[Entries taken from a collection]
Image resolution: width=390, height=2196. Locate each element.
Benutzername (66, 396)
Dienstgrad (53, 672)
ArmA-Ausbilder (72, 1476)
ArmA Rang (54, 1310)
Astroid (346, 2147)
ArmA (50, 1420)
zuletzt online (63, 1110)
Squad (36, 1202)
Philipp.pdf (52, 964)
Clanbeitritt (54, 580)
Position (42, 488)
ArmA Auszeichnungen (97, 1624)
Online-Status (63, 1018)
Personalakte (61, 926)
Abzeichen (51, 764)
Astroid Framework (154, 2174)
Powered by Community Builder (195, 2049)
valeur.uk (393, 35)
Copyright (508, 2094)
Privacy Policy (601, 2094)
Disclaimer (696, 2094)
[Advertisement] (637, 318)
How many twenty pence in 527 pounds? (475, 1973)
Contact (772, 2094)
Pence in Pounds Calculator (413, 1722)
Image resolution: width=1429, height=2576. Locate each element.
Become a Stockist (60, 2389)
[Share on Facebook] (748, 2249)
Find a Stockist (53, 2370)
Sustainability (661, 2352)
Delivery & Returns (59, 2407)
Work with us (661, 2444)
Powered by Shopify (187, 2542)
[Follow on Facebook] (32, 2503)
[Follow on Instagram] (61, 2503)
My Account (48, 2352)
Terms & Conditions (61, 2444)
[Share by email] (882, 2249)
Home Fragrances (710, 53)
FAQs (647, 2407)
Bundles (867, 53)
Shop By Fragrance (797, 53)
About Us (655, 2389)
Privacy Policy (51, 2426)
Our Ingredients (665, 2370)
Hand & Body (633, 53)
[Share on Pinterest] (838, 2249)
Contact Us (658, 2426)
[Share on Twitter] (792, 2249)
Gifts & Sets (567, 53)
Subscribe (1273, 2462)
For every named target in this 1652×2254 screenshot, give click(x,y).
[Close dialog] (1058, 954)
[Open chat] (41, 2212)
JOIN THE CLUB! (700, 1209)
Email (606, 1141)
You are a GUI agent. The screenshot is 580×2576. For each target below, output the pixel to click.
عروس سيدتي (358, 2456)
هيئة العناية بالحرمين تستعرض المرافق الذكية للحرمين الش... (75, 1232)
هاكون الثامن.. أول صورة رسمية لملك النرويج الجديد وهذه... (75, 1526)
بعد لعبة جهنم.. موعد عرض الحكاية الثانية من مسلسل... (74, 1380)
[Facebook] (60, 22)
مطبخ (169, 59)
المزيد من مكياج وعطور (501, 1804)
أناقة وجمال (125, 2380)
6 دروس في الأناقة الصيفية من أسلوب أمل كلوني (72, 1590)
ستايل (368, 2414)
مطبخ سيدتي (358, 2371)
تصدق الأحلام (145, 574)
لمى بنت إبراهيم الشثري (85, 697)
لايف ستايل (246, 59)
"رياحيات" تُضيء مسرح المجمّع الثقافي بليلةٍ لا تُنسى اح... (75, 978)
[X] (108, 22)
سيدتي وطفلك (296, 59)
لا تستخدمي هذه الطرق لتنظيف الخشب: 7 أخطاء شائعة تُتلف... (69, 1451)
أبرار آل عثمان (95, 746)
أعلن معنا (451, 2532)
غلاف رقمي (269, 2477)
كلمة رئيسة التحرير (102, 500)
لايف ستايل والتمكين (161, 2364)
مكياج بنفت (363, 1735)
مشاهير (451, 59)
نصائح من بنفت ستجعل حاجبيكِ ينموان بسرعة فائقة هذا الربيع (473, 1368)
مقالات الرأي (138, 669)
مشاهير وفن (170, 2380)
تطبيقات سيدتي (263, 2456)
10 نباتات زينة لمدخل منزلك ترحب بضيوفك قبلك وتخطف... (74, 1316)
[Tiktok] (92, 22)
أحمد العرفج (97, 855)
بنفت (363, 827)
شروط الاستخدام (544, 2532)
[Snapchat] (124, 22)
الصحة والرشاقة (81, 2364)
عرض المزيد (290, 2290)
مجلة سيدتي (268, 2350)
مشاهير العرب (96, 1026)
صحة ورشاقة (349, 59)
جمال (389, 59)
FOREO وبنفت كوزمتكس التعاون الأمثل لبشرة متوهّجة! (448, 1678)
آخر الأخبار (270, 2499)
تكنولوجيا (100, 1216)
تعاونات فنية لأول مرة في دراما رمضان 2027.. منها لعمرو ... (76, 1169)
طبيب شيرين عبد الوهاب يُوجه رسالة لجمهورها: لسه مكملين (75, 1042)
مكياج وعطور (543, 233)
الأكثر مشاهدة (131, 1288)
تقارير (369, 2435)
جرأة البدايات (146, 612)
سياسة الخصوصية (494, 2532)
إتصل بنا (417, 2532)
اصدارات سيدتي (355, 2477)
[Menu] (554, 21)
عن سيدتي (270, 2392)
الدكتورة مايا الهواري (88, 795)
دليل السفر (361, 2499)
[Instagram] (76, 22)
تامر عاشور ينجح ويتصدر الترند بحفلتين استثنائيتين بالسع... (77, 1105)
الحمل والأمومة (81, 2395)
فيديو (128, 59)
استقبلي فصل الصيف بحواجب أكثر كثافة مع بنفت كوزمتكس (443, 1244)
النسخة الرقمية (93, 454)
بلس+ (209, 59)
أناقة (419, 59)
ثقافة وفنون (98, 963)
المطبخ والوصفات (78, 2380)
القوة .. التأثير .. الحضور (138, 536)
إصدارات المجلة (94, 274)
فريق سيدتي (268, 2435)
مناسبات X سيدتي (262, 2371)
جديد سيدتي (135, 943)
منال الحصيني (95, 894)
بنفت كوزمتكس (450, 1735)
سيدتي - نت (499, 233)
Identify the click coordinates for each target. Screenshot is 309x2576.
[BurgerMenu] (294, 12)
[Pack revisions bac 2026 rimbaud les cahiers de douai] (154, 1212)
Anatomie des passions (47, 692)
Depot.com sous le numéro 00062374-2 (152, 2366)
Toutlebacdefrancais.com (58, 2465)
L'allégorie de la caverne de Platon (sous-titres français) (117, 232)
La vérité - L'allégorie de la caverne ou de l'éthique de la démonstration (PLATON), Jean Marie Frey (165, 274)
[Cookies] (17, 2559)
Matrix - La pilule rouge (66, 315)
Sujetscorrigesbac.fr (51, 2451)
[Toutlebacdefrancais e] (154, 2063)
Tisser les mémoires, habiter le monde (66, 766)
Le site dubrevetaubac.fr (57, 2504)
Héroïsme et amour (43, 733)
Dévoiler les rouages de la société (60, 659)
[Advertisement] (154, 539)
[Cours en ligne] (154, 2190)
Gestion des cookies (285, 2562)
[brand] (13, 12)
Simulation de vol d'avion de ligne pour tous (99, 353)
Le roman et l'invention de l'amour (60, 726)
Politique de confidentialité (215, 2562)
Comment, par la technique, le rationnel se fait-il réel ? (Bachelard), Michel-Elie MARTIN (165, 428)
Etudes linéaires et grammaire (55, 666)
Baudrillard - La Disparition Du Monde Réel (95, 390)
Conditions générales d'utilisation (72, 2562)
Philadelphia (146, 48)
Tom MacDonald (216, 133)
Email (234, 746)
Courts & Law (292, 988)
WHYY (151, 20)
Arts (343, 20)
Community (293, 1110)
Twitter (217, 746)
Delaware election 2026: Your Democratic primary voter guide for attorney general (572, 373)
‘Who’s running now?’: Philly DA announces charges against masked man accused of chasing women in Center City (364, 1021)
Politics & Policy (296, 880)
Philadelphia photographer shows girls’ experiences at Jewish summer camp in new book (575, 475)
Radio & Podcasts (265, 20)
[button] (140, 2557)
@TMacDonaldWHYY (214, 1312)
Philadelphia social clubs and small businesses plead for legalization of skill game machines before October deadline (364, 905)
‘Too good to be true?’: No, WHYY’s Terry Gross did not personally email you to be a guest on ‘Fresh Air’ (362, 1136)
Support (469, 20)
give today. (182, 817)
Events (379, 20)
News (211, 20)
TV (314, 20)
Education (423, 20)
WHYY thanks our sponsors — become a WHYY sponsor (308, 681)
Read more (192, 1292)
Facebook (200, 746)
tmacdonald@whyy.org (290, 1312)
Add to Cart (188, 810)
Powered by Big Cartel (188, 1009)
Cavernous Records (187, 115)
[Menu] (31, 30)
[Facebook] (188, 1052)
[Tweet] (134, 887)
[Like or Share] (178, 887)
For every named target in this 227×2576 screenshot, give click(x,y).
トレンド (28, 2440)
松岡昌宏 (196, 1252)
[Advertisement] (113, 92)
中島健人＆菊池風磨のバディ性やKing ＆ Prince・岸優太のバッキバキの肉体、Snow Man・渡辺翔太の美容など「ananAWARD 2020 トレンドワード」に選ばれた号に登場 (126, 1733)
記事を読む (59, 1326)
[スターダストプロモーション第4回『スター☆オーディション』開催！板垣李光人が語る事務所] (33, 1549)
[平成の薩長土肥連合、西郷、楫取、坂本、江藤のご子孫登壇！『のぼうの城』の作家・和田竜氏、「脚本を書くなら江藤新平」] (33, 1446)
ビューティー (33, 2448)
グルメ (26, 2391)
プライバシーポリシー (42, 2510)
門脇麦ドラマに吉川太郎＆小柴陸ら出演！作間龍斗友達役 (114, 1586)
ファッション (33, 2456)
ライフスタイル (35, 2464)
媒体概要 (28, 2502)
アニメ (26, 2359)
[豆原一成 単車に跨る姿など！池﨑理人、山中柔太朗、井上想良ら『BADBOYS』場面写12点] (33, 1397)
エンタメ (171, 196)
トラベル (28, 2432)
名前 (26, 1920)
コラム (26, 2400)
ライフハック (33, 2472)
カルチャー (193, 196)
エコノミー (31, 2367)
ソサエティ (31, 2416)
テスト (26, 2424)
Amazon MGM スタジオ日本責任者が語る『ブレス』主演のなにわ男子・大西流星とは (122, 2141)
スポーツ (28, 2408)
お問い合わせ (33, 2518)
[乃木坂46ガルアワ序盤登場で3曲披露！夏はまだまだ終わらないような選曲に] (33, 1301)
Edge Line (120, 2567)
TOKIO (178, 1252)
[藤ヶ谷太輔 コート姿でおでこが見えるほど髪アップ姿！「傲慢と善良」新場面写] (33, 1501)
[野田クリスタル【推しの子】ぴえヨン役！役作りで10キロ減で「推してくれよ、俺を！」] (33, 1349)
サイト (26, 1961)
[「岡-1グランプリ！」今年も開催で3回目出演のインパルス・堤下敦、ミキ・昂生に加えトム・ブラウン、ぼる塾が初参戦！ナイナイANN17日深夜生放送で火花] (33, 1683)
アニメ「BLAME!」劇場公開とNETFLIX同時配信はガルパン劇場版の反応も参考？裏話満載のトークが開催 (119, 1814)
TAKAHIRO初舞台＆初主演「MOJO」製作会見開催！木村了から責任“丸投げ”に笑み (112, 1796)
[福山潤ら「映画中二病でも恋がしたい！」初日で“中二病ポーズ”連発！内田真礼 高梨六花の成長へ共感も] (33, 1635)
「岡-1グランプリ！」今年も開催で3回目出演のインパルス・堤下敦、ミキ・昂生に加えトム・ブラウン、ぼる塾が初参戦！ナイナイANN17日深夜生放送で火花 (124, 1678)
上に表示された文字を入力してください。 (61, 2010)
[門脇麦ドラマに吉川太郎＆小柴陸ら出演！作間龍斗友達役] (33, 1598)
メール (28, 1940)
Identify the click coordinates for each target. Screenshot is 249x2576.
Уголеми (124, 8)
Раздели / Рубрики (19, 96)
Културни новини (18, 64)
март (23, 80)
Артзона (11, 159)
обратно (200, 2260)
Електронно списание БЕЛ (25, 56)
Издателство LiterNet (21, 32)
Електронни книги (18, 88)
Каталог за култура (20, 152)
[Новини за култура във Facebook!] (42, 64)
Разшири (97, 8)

== Task directions ==
Each line from the start of the records through the line holding "Terms & Conditions (61, 2444)" must be returned exactly; nothing else belongs in the answer.

== Answer to this exercise ==
Image resolution: width=390, height=2196. Locate each element.
Benutzername (66, 396)
Dienstgrad (53, 672)
ArmA-Ausbilder (72, 1476)
ArmA Rang (54, 1310)
Astroid (346, 2147)
ArmA (50, 1420)
zuletzt online (63, 1110)
Squad (36, 1202)
Philipp.pdf (52, 964)
Clanbeitritt (54, 580)
Position (42, 488)
ArmA Auszeichnungen (97, 1624)
Online-Status (63, 1018)
Personalakte (61, 926)
Abzeichen (51, 764)
Astroid Framework (154, 2174)
Powered by Community Builder (195, 2049)
valeur.uk (393, 35)
Copyright (508, 2094)
Privacy Policy (601, 2094)
Disclaimer (696, 2094)
[Advertisement] (637, 318)
How many twenty pence in 527 pounds? (475, 1973)
Contact (772, 2094)
Pence in Pounds Calculator (413, 1722)
Image resolution: width=1429, height=2576. Locate each element.
Become a Stockist (60, 2389)
[Share on Facebook] (748, 2249)
Find a Stockist (53, 2370)
Sustainability (661, 2352)
Delivery & Returns (59, 2407)
Work with us (661, 2444)
Powered by Shopify (187, 2542)
[Follow on Facebook] (32, 2503)
[Follow on Instagram] (61, 2503)
My Account (48, 2352)
Terms & Conditions (61, 2444)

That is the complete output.